Both of Reid's claims are misleading.
Reid made the comments at a “Back Off Social Security” rally at the Capitol on Monday. Reid was joined by other Senate Democrats and liberal activists, who accuse Republicans of plotting to privatize Social Security. Democrats have used similar tactics in the past to scare senior citizens, who vote in large numbers.
“Social Security has not contributed one penny to the debt or the deficit ever in its 75 years,” Reid said at Monday’s event.
The claim is false. According to the actuaries for Social Security and Medicare, the Social Security program ran a deficit of approximately $41 billion, excluding interest on the bonds in the Social Security trust funds. Those bonds, which are a special type of Treasury bond, are placed in the trust funds in place of the cash surpluses Social Security has taken in from payroll taxes.
Because there is no cash in the Social Security trust funds, any deficits the program runs, including the 2010 deficit – and those projected into the future – must be repaid from current tax revenue.

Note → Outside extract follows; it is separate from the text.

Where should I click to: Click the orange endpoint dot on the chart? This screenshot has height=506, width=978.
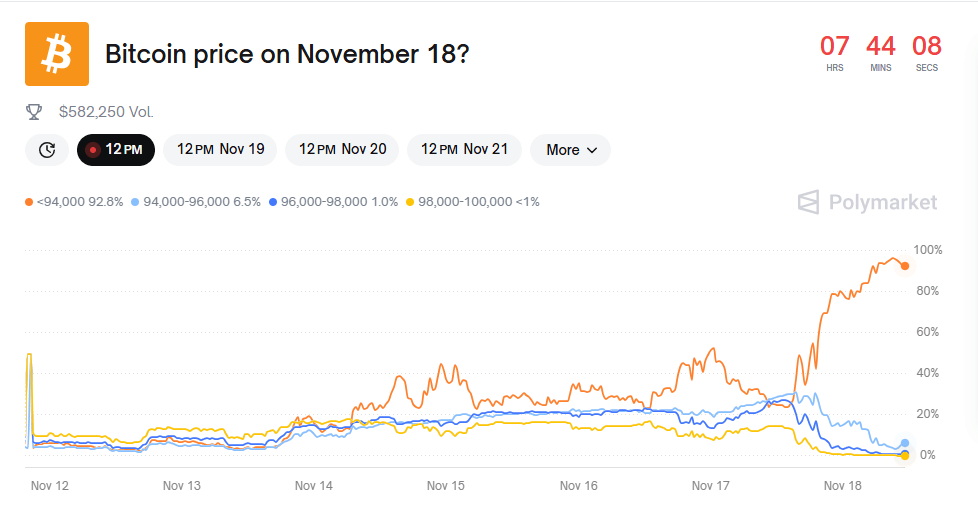click(905, 266)
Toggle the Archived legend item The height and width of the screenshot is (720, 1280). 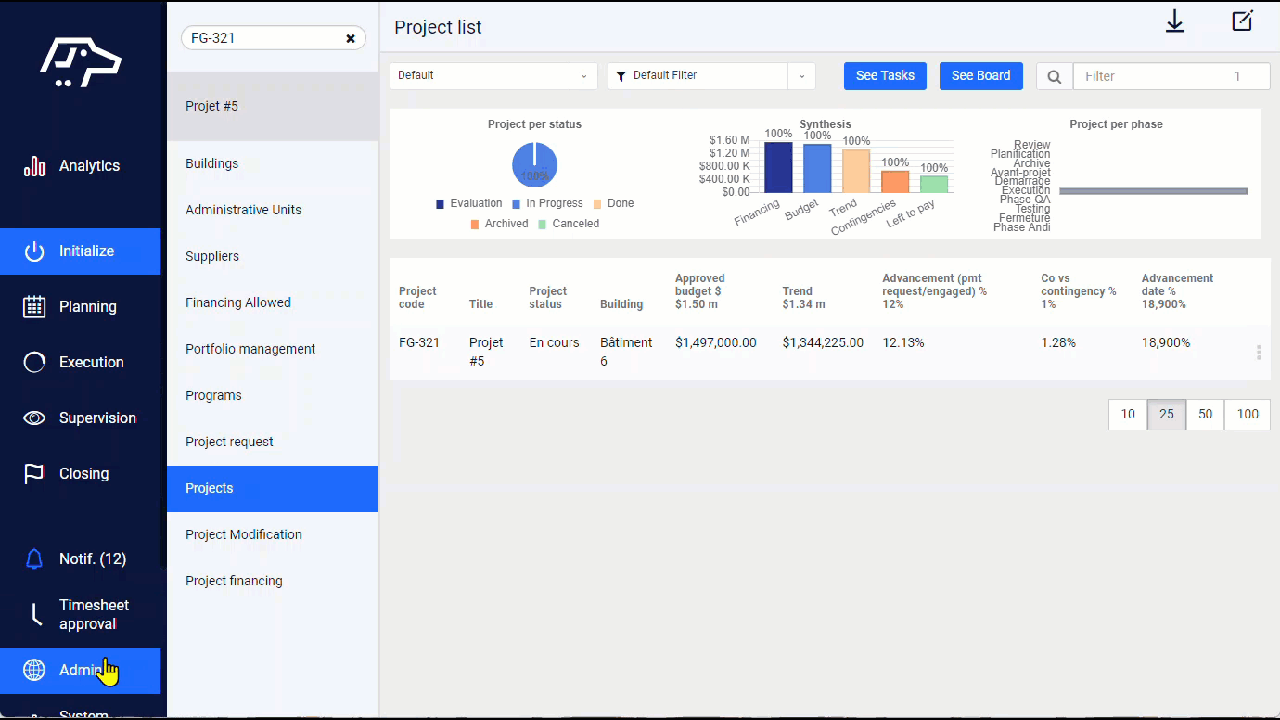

Since the federal government was already running a deficit in 2010, and ran one in 2009, the money required to pay the Social Security deficit would have had to be borrowed, meaning it was added to the deficit and the national debt, contrary to Senator Reid’s claim.
Reid also rejected warnings that Social Security is going bankrupt, saying that the New Deal-era entitlement program was in sound fiscal shape.
“We hear pundits and politicians take the bait that’s been thrown to them by these Republicans over the last few decades,” Reid said. “You throw it to them, and they grab it. They grab it, and they claim Social Security is headed for bankruptcy. It’s not just an exaggeration that Social Security is headed for bankruptcy -- it is an outright lie.”
This statement is misleading. According to the Social Security actuaries, the program will no longer be able to pay out full benefits beginning in 2037, at which time it will have exhausted both its dedicated tax revenue and the value of the interest from the government bonds in its trust funds.
“The annual deficits will be made up by redeeming trust fund assets in amounts less than interest earnings through 2024, and then by redeeming trust fund assets until reserves are exhausted in 2037,” the actuary reported in August 2010.
What this means is that Social Security will begin using income tax revenue to make up the difference as it runs continual deficits from now until 2037. In 2037, the program will have completely exhausted the Treasury bonds in its trust funds – meaning it will not be able to take any more extra tax revenue. At that point, the income from the program’s dedicated payroll taxes will only be able to pay approximately 75 percent of promised benefits.
The statement is misleading because if Social Security were a private-sector pension, the federal government itself would consider it insolvent or bankrupt.
According to the Pension Benefit Guarantee Corporation – the federal entity that manages and bails out bankrupt or defunct pension plans – a pension must be taken over if it is insolvent and does not have enough money to pay out current benefits, or if it will go bankrupt.
“PBGC must terminate a plan if assets are unavailable to pay benefits currently due,” the agency states on its website.
In other words, Social Security is heading towards a level of insolvency that the federal government itself considers to be of such danger to its beneficiaries that – were it a private pension – the government would step in, take it over, and bail it out.